By 8.30, there was still no sign of them, so my housemate made a phone call. They’d call back. We kept cleaning around the piles of our stuff. By 9.30, still no sign and no return phone call, so she made a second phone call. An hour, we were told. We kept cleaning around the piles of our stuff. Sweeping, dusting, washing. And quietly fretting.

At 10.30, finally, I heard the truck outside.

“The truck! It’s here!” I called out. The house exhaled.

I cleaned the tiled front porch as the movers carried out our boxes. I watched them walk past again and again, and scrubbed the tiles with a broom, on auto-pilot, not knowing anymore whether my cleaning was really effective.
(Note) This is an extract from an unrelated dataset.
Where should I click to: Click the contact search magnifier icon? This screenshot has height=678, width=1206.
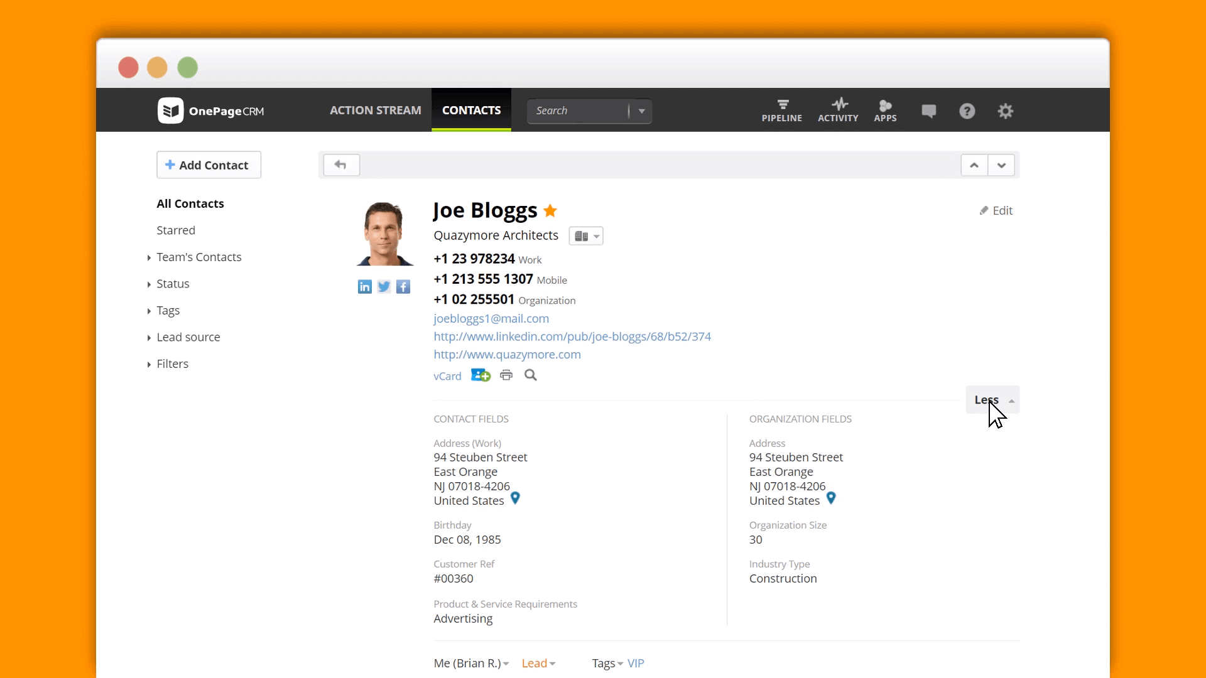pyautogui.click(x=530, y=375)
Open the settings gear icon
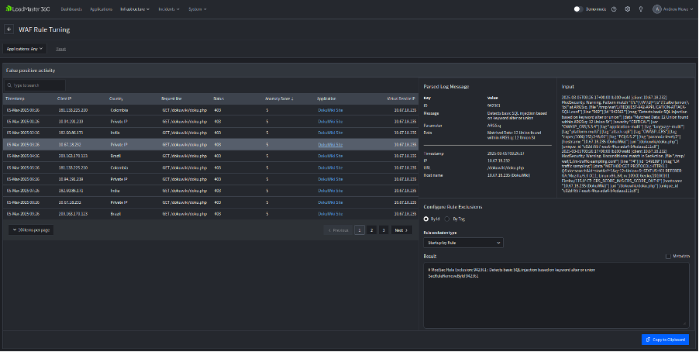The height and width of the screenshot is (352, 699). (x=628, y=9)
When the landlord arrived with the bond form at 11.15, the movers were just about finished, but the floors were still dirty. We told him we’d clean them before we left in an hour. An hour seemed at that point like both an impossibly limited amount of time, and the longest stretch. We talked about furniture being left behind (an arrangement we’d come to days earlier) and the landlord’s recent dental problems. I worried about whether the movers had picked up all the pieces of my piano.

The landlord signed the bond form and left, wishing us good luck, and taking with him our keys to the house. We returned to cleaning with an increasing sense of urgency, still having to clean around everything.

At 11.40, the house was empty of our things, and we said goodbye to the movers. We’d booked a taxi for 12.15. We had thirty-five minutes to clean the floors and make ourselves presentable enough for the outdoors. Or at least clean enough.

We were sweeping, vacuuming, washing. And throwing everything that was left into the bin because we couldn’t possibly fit it in our bags. At 12.10 we moved all our bags into the front room and I mopped us out of the rest of the house.

“What time is it?” I asked as I emptied the mop bucket.

“We have two minutes.”

We grinned at one another. Two minutes. We’d done it with two whole minutes to spare. Now all we needed to do was leave.

I put my hand on my heart. It was beating as fast as if I’d just run around the block.